* [Given records]:
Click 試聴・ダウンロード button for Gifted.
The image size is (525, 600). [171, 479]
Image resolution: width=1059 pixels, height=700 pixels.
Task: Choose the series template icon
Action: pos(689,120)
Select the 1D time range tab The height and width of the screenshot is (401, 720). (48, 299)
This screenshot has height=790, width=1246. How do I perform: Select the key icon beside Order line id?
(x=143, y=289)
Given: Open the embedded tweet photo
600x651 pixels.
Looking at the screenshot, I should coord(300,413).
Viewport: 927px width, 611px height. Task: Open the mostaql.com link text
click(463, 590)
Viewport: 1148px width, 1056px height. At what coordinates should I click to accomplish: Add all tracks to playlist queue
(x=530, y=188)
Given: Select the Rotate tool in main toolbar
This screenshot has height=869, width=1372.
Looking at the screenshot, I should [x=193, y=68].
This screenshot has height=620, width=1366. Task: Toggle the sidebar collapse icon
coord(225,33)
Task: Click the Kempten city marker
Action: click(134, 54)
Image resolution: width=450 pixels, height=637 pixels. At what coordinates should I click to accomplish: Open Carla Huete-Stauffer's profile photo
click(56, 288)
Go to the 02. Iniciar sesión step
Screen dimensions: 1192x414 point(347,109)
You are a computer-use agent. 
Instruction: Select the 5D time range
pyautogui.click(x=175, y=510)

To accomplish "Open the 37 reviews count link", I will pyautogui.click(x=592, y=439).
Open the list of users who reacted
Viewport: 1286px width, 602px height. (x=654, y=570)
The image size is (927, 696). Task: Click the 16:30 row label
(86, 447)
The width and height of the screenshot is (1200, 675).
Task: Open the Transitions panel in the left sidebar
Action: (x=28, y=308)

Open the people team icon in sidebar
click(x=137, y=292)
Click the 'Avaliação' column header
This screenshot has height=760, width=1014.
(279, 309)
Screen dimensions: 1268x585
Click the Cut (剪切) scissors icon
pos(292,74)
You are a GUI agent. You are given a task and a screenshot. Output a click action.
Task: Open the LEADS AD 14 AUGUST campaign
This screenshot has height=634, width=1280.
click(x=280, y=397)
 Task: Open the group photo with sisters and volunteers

* [Action item]: Each entry above must be repeated exactly, with nothing dropped.

* [Problem solution]:
Click 試聴・ダウンロード button for Gifted.
The image size is (525, 600). [171, 479]
Image resolution: width=1059 pixels, height=700 pixels.
Task: Choose the series template icon
Action: pos(689,120)
Select the 1D time range tab The height and width of the screenshot is (401, 720). (48, 299)
This screenshot has height=790, width=1246. How do I perform: Select the key icon beside Order line id?
(x=143, y=289)
Given: Open the embedded tweet photo
600x651 pixels.
Looking at the screenshot, I should coord(300,413).
Viewport: 927px width, 611px height. Task: Open the mostaql.com link text
click(463, 590)
Viewport: 1148px width, 1056px height. At what coordinates should I click to accomplish: Add all tracks to playlist queue
(x=530, y=188)
Given: Select the Rotate tool in main toolbar
This screenshot has height=869, width=1372.
Looking at the screenshot, I should [x=193, y=68].
This screenshot has height=620, width=1366. Task: Toggle the sidebar collapse icon
coord(225,33)
Task: Click the Kempten city marker
Action: click(134, 54)
Image resolution: width=450 pixels, height=637 pixels. At what coordinates should I click to accomplish: Open Carla Huete-Stauffer's profile photo
click(56, 288)
Go to the 02. Iniciar sesión step
Screen dimensions: 1192x414 point(347,109)
You are a computer-use agent. 
Instruction: Select the 5D time range
pyautogui.click(x=175, y=510)

To accomplish "Open the 37 reviews count link", I will pyautogui.click(x=592, y=439).
Open the list of users who reacted
Viewport: 1286px width, 602px height. (x=654, y=570)
The image size is (927, 696). Task: Click the 16:30 row label
(86, 447)
The width and height of the screenshot is (1200, 675).
Task: Open the Transitions panel in the left sidebar
Action: (x=28, y=308)

Open the people team icon in sidebar
click(x=137, y=292)
Click the 'Avaliação' column header
This screenshot has height=760, width=1014.
(279, 309)
Screen dimensions: 1268x585
Click the Cut (剪切) scissors icon
pos(292,74)
You are a GUI agent. You are given a task and a screenshot. Output a click action.
Task: Open the LEADS AD 14 AUGUST campaign
This screenshot has height=634, width=1280.
click(x=280, y=397)
 Task: Open the group photo with sisters and volunteers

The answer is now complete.